Takmir Masjid Asad Alif Purwodadi Tolak Kegiatan Politik di Masjid



PURWODADI,Grobogantoday.com- Memasuki tahun politik, takmir Masjid Asad Alif di jalan A Yani, Kelurahan Kuripan, Kecamatan Purwodadi membuat deklarasi penolakan penggunaan masjid untuk kegiatan politik, Jumat (23/3/2018). Kegiatan ini dilakukan untuk mencegah pemanfaatan masjid  untuk aktifitas selain ibadah dan dakwah. Sebelum deklarasi, terlebih dulu diadakan ceramah dan doa bersama yang dipimpin salah satu Takmir Masjid Asad Alif KH Yono. Setelah itu dilakukan deklarasi dengan membentangkan spanduk bertuliskan “Menolak Masjid Untuk Kegiatan Politik”.

KH Yono menyatakan, masjid merupakan rumah Allah SWT yang harus dijaga dari hal-hal yang merendahkan.

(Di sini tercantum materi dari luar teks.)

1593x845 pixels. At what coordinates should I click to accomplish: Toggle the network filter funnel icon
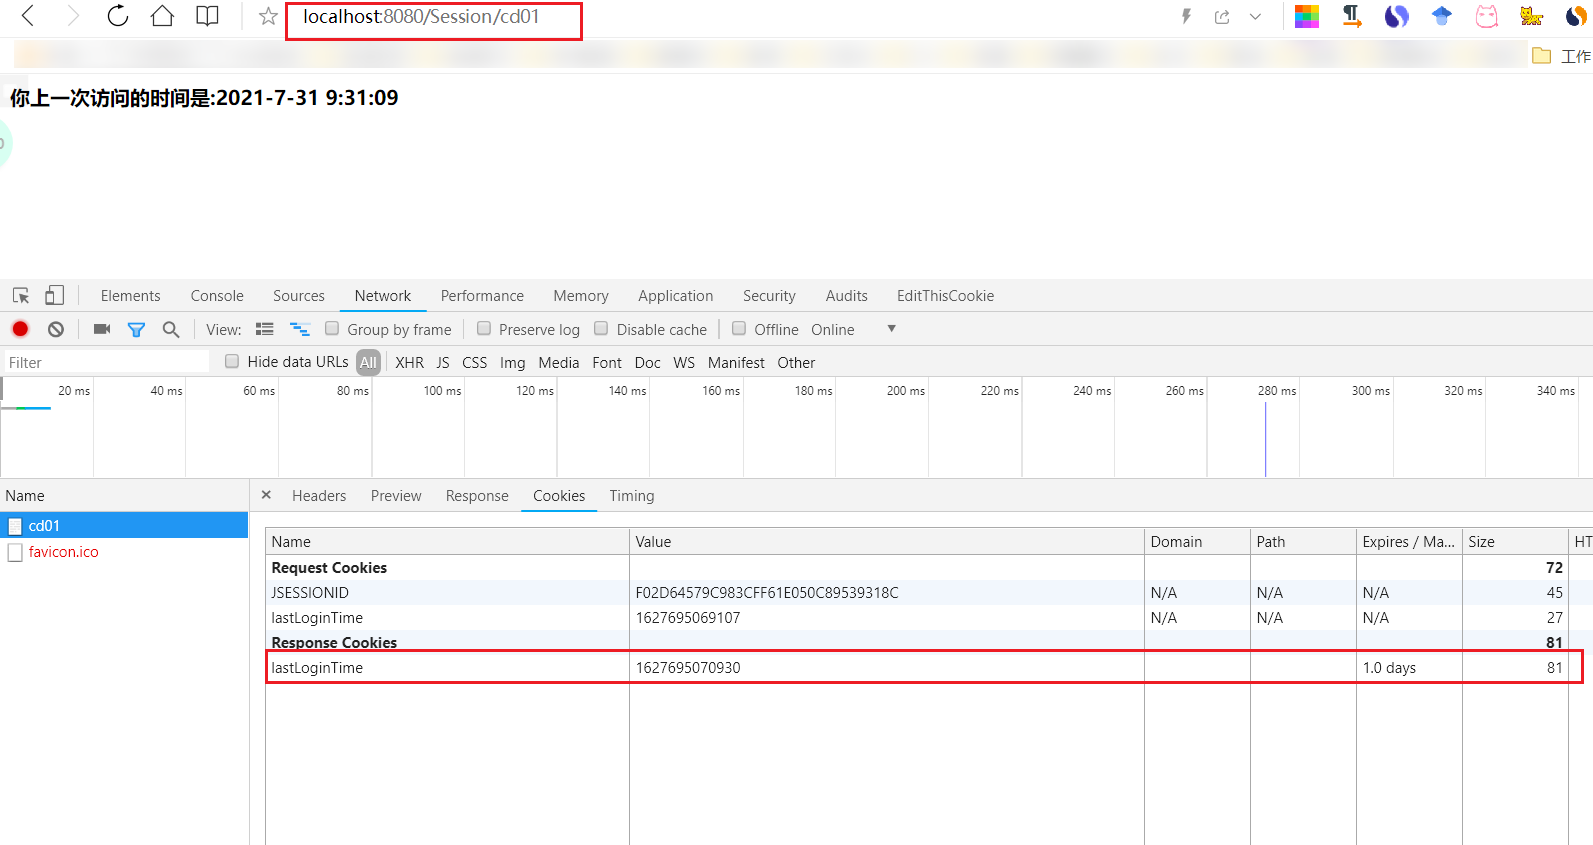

Oleh sebab itu, masjid hendaknya tetap terjaga sesuai dengan fungsinya sebagai tempat terhormat untuk mengagungkan Allah SWT. Ia menjelaskan, sebagai tempat ibadah rutin, masjid memang bisa jadi tempat yang sangat strategis untuk mengumpulkan massa. Namun, jika menggunakan masjid sebagai arena politik dinilai sudah diluar konteks penggunaannya sebagai tempat beribadah.

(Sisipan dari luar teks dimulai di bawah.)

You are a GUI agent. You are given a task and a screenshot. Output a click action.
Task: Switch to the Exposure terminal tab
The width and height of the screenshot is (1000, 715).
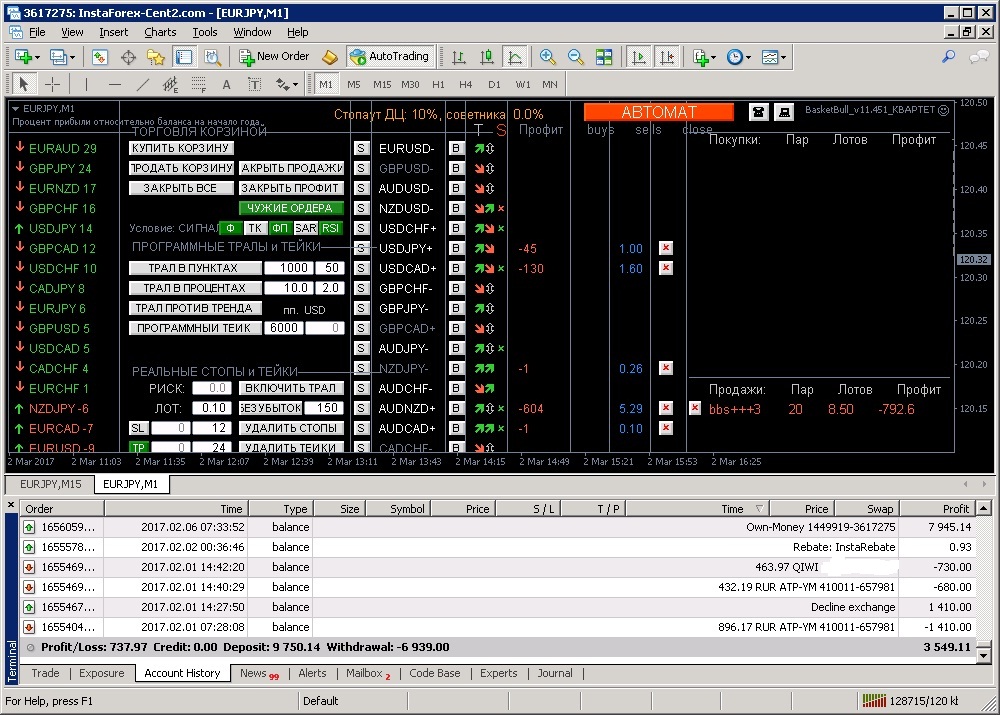point(101,673)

“Seperti diketahui, tahun 2018 sampai 2019 merupakan tahun politik. Untuk itu, para takmir, pengurus masjid dan jamaah harus bisa mencegah agar tidak terjadi politisasi di masjid. Mari menjaga masjid-masjid dari aliran yang sejatinya bukan untuk menambah kemaslahatan tapi memecah belah umat karena kegiatan berpolitik praktis,” tegasnya.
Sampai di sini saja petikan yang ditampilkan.